▶ ASSIGNED TASK: Exactly as they appear below, repeat the lines from the one with "Task: Click the Redo green arrow icon" through the one with "Given: Click the main toolbar save icon", and no others.

▶ EXTRACTED RECORDS:
============================================================
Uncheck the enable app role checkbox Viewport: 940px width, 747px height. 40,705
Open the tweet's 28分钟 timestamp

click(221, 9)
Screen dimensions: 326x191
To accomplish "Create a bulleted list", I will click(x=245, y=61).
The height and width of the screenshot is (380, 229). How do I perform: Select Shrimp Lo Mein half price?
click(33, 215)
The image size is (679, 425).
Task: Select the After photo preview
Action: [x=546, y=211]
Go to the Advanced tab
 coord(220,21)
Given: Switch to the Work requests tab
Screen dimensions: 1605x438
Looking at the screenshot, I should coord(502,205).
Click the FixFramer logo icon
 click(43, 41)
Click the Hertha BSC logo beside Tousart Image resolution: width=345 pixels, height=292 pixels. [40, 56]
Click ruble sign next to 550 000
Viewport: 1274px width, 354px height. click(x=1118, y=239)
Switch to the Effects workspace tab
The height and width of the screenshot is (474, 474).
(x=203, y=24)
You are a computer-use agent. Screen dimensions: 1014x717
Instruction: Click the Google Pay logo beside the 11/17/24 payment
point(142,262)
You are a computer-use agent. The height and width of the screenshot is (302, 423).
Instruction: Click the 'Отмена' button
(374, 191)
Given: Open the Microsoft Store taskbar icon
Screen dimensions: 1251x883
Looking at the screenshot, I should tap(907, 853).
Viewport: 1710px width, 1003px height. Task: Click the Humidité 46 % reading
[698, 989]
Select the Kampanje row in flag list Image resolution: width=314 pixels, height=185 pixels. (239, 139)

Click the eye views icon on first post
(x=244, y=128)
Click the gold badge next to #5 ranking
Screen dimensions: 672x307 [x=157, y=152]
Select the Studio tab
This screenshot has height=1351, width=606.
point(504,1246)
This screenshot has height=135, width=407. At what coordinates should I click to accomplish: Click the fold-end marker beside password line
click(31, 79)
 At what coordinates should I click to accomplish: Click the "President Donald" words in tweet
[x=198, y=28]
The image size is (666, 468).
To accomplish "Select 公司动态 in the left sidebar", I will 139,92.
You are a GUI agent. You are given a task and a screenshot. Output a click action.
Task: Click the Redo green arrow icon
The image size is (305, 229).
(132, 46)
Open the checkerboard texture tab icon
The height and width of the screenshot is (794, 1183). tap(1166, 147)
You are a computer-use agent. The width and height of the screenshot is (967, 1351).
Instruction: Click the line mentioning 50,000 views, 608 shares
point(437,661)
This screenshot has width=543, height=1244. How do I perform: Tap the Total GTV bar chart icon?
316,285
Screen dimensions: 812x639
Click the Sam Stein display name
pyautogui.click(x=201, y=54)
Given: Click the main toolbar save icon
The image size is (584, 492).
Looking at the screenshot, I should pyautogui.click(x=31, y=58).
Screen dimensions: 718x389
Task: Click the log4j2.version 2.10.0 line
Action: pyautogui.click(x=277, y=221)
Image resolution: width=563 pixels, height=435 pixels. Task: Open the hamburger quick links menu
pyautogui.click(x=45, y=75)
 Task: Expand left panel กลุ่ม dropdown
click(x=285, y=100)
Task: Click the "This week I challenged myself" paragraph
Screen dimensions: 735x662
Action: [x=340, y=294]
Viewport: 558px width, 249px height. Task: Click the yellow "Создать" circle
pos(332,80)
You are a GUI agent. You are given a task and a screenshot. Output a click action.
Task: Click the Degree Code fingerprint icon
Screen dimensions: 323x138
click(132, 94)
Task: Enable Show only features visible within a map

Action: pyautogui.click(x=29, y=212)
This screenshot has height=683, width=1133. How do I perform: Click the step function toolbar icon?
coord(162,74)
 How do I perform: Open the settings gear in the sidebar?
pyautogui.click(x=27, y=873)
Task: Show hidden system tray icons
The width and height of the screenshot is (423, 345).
============================================================
▶ YOUR RESPONSE:
Task: Click the Redo green arrow icon
The image size is (305, 229).
(132, 46)
Open the checkerboard texture tab icon
The height and width of the screenshot is (794, 1183). tap(1166, 147)
You are a computer-use agent. The width and height of the screenshot is (967, 1351).
Instruction: Click the line mentioning 50,000 views, 608 shares
point(437,661)
This screenshot has width=543, height=1244. How do I perform: Tap the Total GTV bar chart icon?
316,285
Screen dimensions: 812x639
Click the Sam Stein display name
pyautogui.click(x=201, y=54)
Given: Click the main toolbar save icon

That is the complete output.